Quand Nicolet montre la voie

ÉDITORIAL / Ce n’est pas la première fois que les façons de faire de Nicolet sont citées en exemple. Le plus récent accomplissement de cette petite ville audacieuse est d’avoir réussi à réduire de 20,9 % ses gaz à effet de serre entre 2012 et 2020, une première au Québec nous dit-on. Si d’autres villes ont des engagements semblables en cette matière, il faut souligner l’efficacité des mesures déployées par l’administration municipale nicolétaine au cours des dernières années.

Après avoir inspiré plusieurs autres villes et municipalités pour la mise en place d’un budget participatif citoyen – Trois-Rivières s’y mettra enfin dès 2020 – et pour l’obtention de la certification de «communauté bleue», Nicolet fait encore figure de pionnière et de ville résolument tournée vers l’avenir en s’attaquant aux émissions de gaz à effet de serre (GES).

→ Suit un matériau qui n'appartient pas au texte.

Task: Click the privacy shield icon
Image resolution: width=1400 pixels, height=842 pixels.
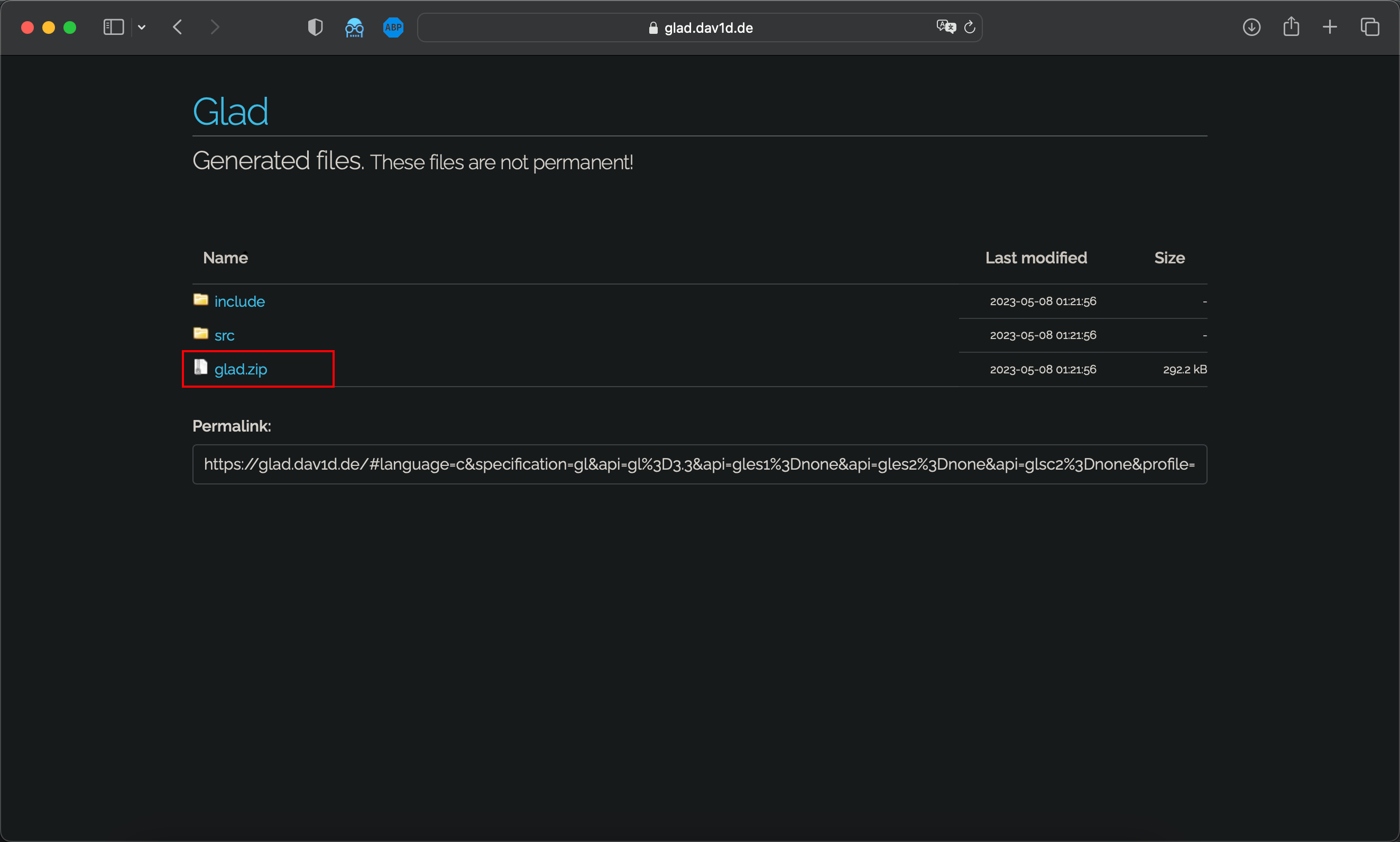Action: (315, 27)
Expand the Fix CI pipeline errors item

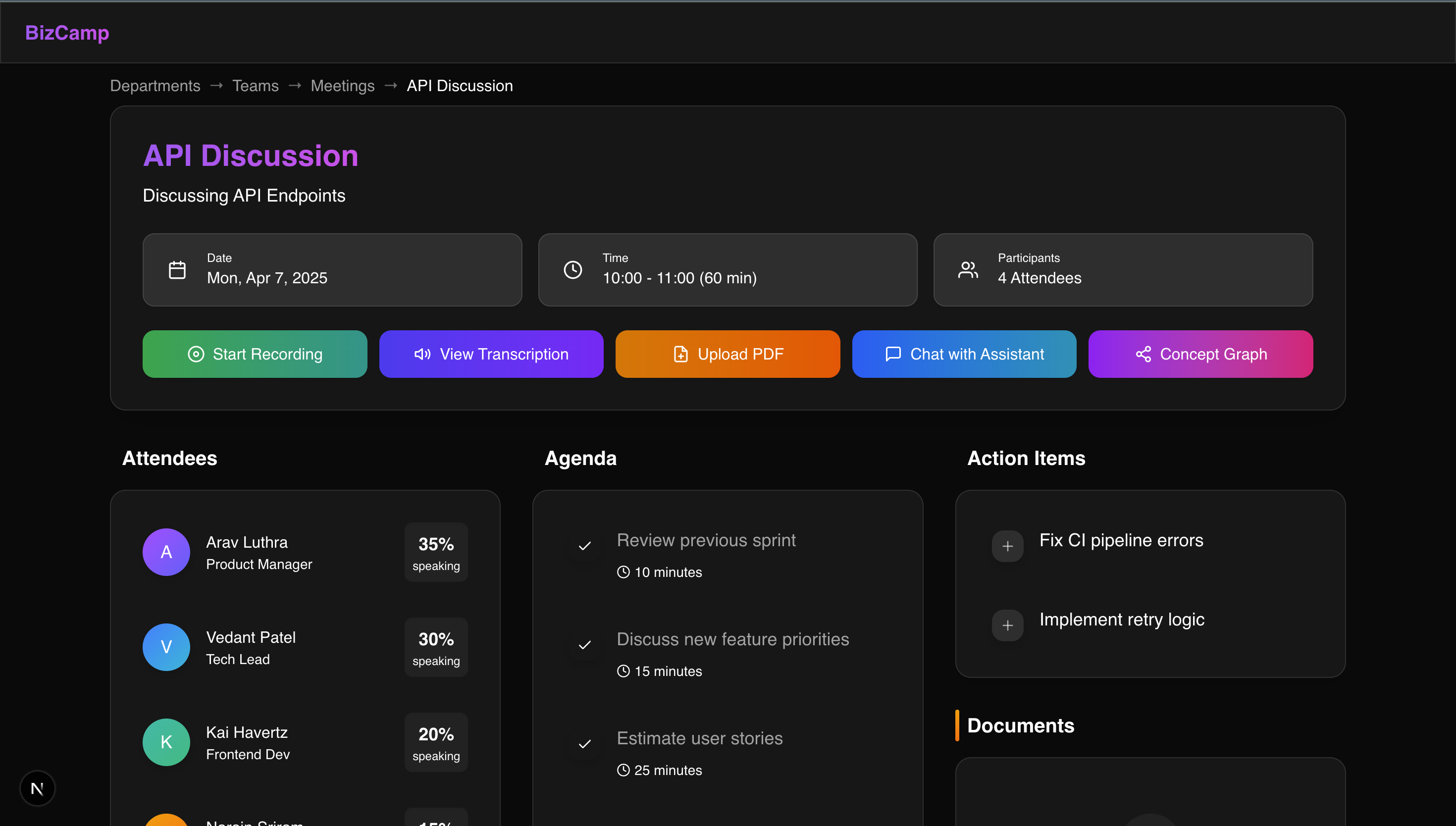[1007, 546]
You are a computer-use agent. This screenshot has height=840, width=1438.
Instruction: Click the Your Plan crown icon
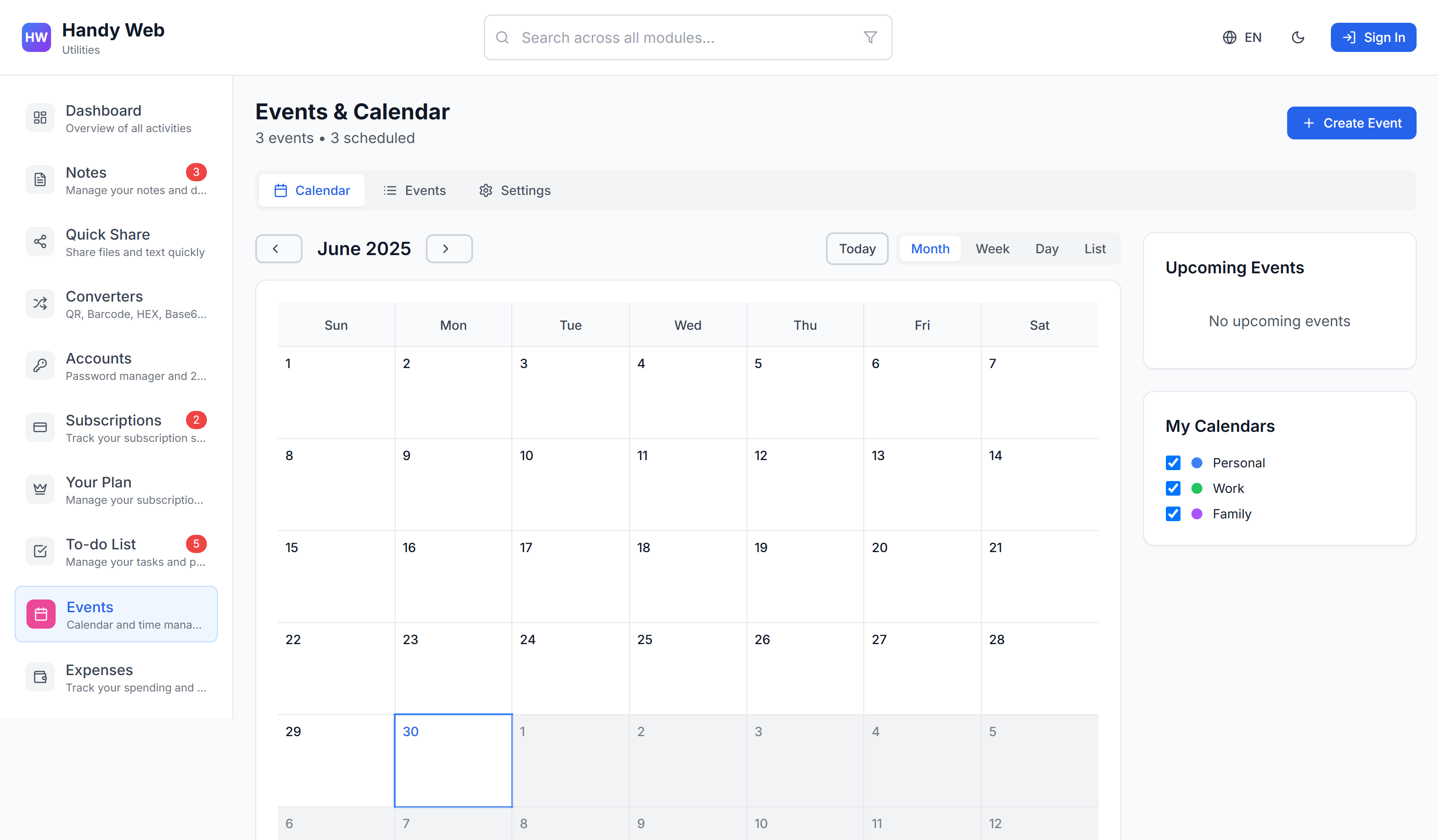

C’est connu, les villes et les municipalités jouent un rôle crucial dans la lutte contre les changements climatiques. Comme gouvernements de proximité, elles ont un impact direct sur de nombreux secteurs à fortes émissions et sur le mode de vie des populations locales. Elles sont donc bien placées pour mettre en œuvre des mesures concrètes de réduction de GES et d’adaptation au sein de leurs communautés.

Sept ans après avoir mandaté une firme pour l’accompagner dans l’évaluation de ses émissions de GES et dans le déploiement de moyens pour les réduire, Nicolet a reçu son bulletin et dépasse déjà l’objectif qu’elle s’était fixé. En 2012, la Ville alors dirigée par le maire Alain Drouin, avait pris l’engagement de réduire d’au moins 20 % ses émissions de GES d’ici 2020. C’est chose faite.

Parce qu’il y a eu une volonté politique d’honorer cet engagement, essentiellement. Une nouvelle administration municipale aurait très bien pu ne pas avoir la même sensibilité et la même détermination. Mais c’est plutôt le contraire qui s’est produit. Depuis qu’elle est arrivée en poste, en 2016, Geneviève Dubois semble mettre les bouchées doubles en matière d’environnement et de changements climatiques. C’est tout à son honneur, mais aussi à celui des élus et des fonctionnaires qui l’entourent.

Nicolet a choisi la stratégie des petits pas. Une ville de cette taille n’a certainement pas les mêmes comportements émetteurs de GES qu’une ville de 100 000 habitants ou plus. La Ville a choisi d’intervenir sur ses bâtiments, sur son parc de véhicules, sur son éclairage public, sur sa gestion de l’eau et sur les déchets municipaux.

Le bilan dévoilé ces derniers jours à Nicolet s’inscrit dans une volonté du monde municipal de faire sa part dans la réduction de gaz à effet de serre. Dans la foulée de l’adoption de sa première politique de développement durable, en 2009, Trois-Rivières avait pris un engagement de réduire de 20 % ses émissions de GES d’ici 2030 et un bilan est attendu au cours des prochains mois. Récemment, des MRC comme des Chenaux ou Maskinongé ont aussi manifesté le souhait d’avoir un inventaire des émissions de GES sur leur territoire. Partout on sent une volonté de déployer des efforts pour les réduire. Et ça, c’est une excellente nouvelle. Même le gouvernement du Québec est prêt à accompagner le monde municipal, notamment par le biais du programme Climat Municipalités, qui suscite encore beaucoup d’engouement.

Ces manifestations de volonté surviennent au moment où le ministre de l’Environnement du Québec, Benoit Charette, annonce que le Québec est prêt à réduire encore davantage ses émissions de gaz à effet pour 2030, comme le demande un groupe d’experts de l’ONU. La cible du Québec pourrait passer de 37,5 % à 50 % de réduction des GES pour 2030, par rapport au niveau de 1990. C’est considérable.

Il est certes encourageant de voir que des municipalités veulent faire leur part, d’une part parce qu’elles peuvent servir d’inspiration pour les citoyens et d’autre part parce qu’en matière de lutte aux changements climatiques, chaque geste compte.